A contiguous orbital roof fracture is more common in very young children [7,8,9]. However, the incidence of orbital roof fracture is likely to be underreported [8, 9]. Although fractures of the orbital floor and medial wall are diagnosed at any age, there is an increase of isolated fractures of the orbital floor with age and development [3, 5]. In case of an orbital floor fracture in children, more than 50% entrapment of orbital soft tissue is encountered [1,2,3,4,5,6, 10]. Not surprisingly, the mechanism of the craniofacial impact, differs with age (Table 12.1):
Growth and Development and Subsequent Different Kind of Patterns of Injury
In the pediatric population, there is a relatively high proportion of cancellous, richly vascular bone and growing sutures of cartilaginous structure which is responsible for the characteristic of elasticity of the young growing bone. In adults, the bone becomes more compact, dense and rigid. The craniofacial skeleton undergoing mineralization, most profoundly at the age 2–3 years, changes from an elastic to a rigid structure with age. The elastic structure still has the intrinsic capacity to deform or buckle instead of fracture when force is applied resulting in less fractures.

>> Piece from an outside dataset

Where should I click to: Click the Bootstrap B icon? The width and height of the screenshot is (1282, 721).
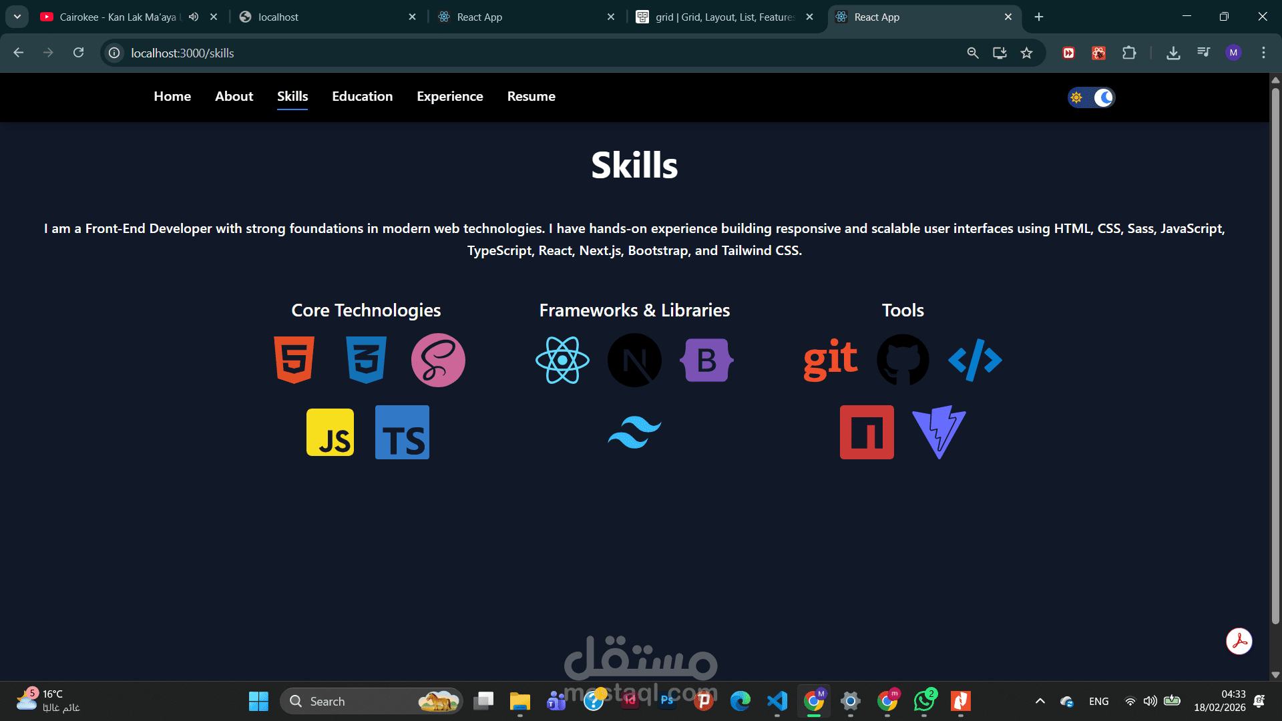coord(706,360)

Depending on age, the size and shape, the anatomy-proportion of the skull changes. The orbital floor itself deepens and becomes less steep from lateral to medial with age. The lowest point along the orbital floor shifts posteriorly [3, 4]. Neurocranial growth is continuous and stimulated by the enlarging brain. There is a preponderance of this growth mainly in the first 2 years, after which it gradually decreases over the following years. Facial skeletal growth is discontinuous, is multifactorial and varies in location and direction [2, 3]. Orbital depth reaches 90% of adult dimensions at age 6 and 95% at age 12, which is analogous to the cranial growth [3, 11, 12]. The fastest growth of the orbit is within 12–24 months; after age 6, the rate of expansion declines (Table 12.2) [11, 12].
Pneumatization of the paranasal sinuses develops during childhood. While in utero, the sinuses and nasal cavity are in fact mucosal tissue within cancellous bone and form one single structure. During development, the ethmoid, frontal and maxillary sinus subdivide in a predictable sequence [2] (Table 12.3).

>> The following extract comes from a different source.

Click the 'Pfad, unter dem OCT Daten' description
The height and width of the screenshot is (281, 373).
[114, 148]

The frontal sinus pneumatization evolves at age 7, completes before adulthood at around age 16 [1, 2, 7, 9]. Radiographically, this pneumatization becomes “visible” at age 8. The lack of pneumatization in young children allows for more direct transmission of force to the supra-orbital rim which extends directly posterior to the anterior cranial base and orbital roof with subsequent an increased risk of an orbital roof fracture as a result [2, 3, 6, 9]. Once frontal sinus pneumatization has been completed, less force is directly transmitted to the anterior cranial base and impact forces are dissipated.

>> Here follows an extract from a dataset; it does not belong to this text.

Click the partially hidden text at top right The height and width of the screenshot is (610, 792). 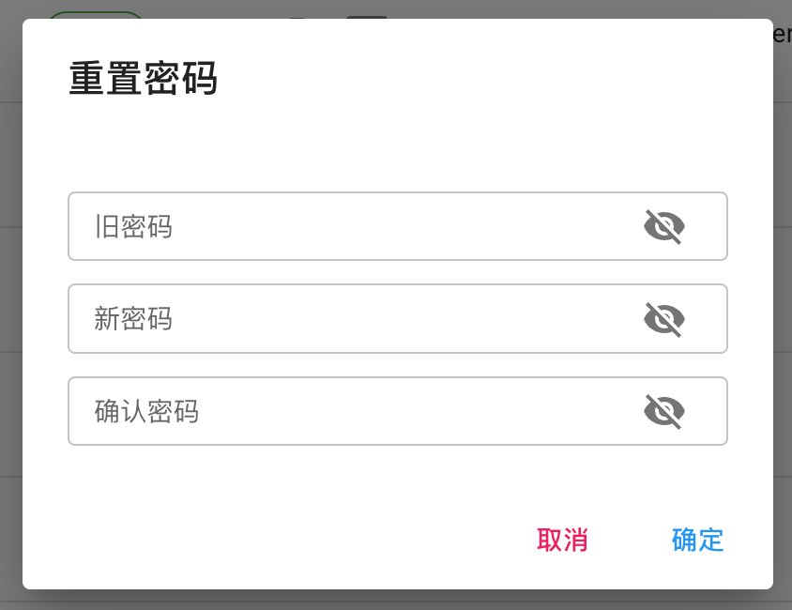783,35
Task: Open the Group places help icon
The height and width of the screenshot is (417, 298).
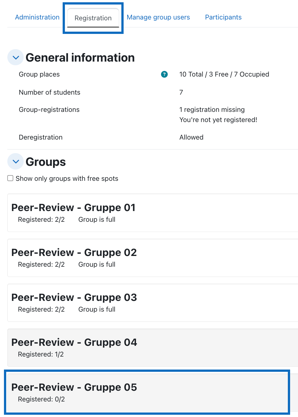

Ethmoid air cells already present at birth gradually grow to an adult size at age 12 (Fig. 12.1). During the continuous pneumatization and subsequent expansion, the medial orbital wall becomes progressively thinner as the lamina papyracea and thus more susceptible for orbital wall fracture in adulthood [2, 3].
Maxillary sinus development is biphasic. Its growth peaks at age 0–3 and at age 7–12. The maxillary sinus is initially located medial to the orbit, by age 4, it develops more infero-laterally, expands at age 12 and reaches its adult size at age 16. Eventually, both the changes in bone morphology of the craniofacial skeleton and the sinus development during growth will affect how the force of impact will be transmitted and how this will result in a variable fracture pattern (Table 12.4).
In the group till the age of 7, due to a higher cranial to face ratio (Table 12.5) which results in a proportionately larger neurocranium i.e., more exposure of the frontal bone, head trauma will more often result in a skull and orbital roof fracture rather than into a fracture of the facial complex [2, 5, 7,8,9] (Figs. 12.2 and 12.3).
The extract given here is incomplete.